DATA TO EXAMINE START

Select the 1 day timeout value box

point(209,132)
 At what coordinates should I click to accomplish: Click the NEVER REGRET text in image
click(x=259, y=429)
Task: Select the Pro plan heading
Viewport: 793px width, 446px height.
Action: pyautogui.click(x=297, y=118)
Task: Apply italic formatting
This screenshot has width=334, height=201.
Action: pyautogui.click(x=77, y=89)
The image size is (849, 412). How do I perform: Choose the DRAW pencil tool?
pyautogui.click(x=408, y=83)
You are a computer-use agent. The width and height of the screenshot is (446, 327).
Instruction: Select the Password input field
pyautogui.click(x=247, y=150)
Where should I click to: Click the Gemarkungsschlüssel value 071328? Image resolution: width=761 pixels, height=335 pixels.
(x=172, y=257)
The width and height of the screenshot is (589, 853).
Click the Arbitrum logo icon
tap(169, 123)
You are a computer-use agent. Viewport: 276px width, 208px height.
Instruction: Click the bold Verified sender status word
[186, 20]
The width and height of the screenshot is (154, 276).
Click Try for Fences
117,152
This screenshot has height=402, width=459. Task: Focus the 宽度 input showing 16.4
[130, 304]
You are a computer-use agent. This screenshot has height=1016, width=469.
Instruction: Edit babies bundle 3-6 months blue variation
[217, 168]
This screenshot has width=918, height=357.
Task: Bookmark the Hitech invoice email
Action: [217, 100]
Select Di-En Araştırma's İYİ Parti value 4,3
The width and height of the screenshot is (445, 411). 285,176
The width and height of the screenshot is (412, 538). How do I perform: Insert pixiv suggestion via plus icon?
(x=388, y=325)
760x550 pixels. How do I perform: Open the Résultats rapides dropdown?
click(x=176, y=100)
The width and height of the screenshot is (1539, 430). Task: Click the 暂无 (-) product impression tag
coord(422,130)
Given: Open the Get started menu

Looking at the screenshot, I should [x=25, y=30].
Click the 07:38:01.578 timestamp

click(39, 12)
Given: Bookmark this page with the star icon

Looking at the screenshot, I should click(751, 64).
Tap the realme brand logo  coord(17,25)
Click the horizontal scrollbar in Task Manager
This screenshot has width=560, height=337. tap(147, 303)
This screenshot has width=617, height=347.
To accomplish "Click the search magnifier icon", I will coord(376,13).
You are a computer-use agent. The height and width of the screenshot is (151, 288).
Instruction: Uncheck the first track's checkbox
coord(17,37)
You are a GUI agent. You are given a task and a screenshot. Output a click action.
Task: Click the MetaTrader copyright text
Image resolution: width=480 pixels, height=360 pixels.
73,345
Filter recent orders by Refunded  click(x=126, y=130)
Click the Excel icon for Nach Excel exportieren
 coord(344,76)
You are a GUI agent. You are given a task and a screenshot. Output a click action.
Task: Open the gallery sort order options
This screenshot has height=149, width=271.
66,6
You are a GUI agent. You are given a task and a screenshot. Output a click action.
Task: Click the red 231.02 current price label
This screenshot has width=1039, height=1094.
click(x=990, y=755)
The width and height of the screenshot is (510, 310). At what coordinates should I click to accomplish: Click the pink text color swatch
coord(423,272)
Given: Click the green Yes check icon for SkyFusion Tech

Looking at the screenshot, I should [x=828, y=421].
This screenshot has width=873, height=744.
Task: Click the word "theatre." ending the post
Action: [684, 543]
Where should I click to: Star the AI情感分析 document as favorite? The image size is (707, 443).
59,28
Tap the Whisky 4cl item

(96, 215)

DATA TO EXAMINE END

Repeat, word for word, all of the data shown above.

Select the 1 day timeout value box

point(209,132)
 At what coordinates should I click to accomplish: Click the NEVER REGRET text in image
click(x=259, y=429)
Task: Select the Pro plan heading
Viewport: 793px width, 446px height.
Action: pyautogui.click(x=297, y=118)
Task: Apply italic formatting
This screenshot has width=334, height=201.
Action: pyautogui.click(x=77, y=89)
The image size is (849, 412). How do I perform: Choose the DRAW pencil tool?
pyautogui.click(x=408, y=83)
You are a computer-use agent. The width and height of the screenshot is (446, 327).
Instruction: Select the Password input field
pyautogui.click(x=247, y=150)
Where should I click to: Click the Gemarkungsschlüssel value 071328? Image resolution: width=761 pixels, height=335 pixels.
(x=172, y=257)
The width and height of the screenshot is (589, 853).
Click the Arbitrum logo icon
tap(169, 123)
You are a computer-use agent. Viewport: 276px width, 208px height.
Instruction: Click the bold Verified sender status word
[186, 20]
The width and height of the screenshot is (154, 276).
Click Try for Fences
117,152
This screenshot has height=402, width=459. Task: Focus the 宽度 input showing 16.4
[130, 304]
You are a computer-use agent. This screenshot has height=1016, width=469.
Instruction: Edit babies bundle 3-6 months blue variation
[217, 168]
This screenshot has width=918, height=357.
Task: Bookmark the Hitech invoice email
Action: [217, 100]
Select Di-En Araştırma's İYİ Parti value 4,3
The width and height of the screenshot is (445, 411). 285,176
The width and height of the screenshot is (412, 538). How do I perform: Insert pixiv suggestion via plus icon?
(x=388, y=325)
760x550 pixels. How do I perform: Open the Résultats rapides dropdown?
click(x=176, y=100)
The width and height of the screenshot is (1539, 430). Task: Click the 暂无 (-) product impression tag
coord(422,130)
Given: Open the Get started menu

Looking at the screenshot, I should [x=25, y=30].
Click the 07:38:01.578 timestamp

click(39, 12)
Given: Bookmark this page with the star icon

Looking at the screenshot, I should click(751, 64).
Tap the realme brand logo  coord(17,25)
Click the horizontal scrollbar in Task Manager
This screenshot has width=560, height=337. tap(147, 303)
This screenshot has width=617, height=347.
To accomplish "Click the search magnifier icon", I will coord(376,13).
You are a computer-use agent. The height and width of the screenshot is (151, 288).
Instruction: Uncheck the first track's checkbox
coord(17,37)
You are a GUI agent. You are given a task and a screenshot. Output a click action.
Task: Click the MetaTrader copyright text
Image resolution: width=480 pixels, height=360 pixels.
73,345
Filter recent orders by Refunded  click(x=126, y=130)
Click the Excel icon for Nach Excel exportieren
 coord(344,76)
You are a GUI agent. You are given a task and a screenshot. Output a click action.
Task: Open the gallery sort order options
This screenshot has height=149, width=271.
66,6
You are a GUI agent. You are given a task and a screenshot. Output a click action.
Task: Click the red 231.02 current price label
This screenshot has width=1039, height=1094.
click(x=990, y=755)
The width and height of the screenshot is (510, 310). At what coordinates should I click to accomplish: Click the pink text color swatch
coord(423,272)
Given: Click the green Yes check icon for SkyFusion Tech

Looking at the screenshot, I should [x=828, y=421].
This screenshot has width=873, height=744.
Task: Click the word "theatre." ending the post
Action: [684, 543]
Where should I click to: Star the AI情感分析 document as favorite? The image size is (707, 443).
59,28
Tap the Whisky 4cl item

(96, 215)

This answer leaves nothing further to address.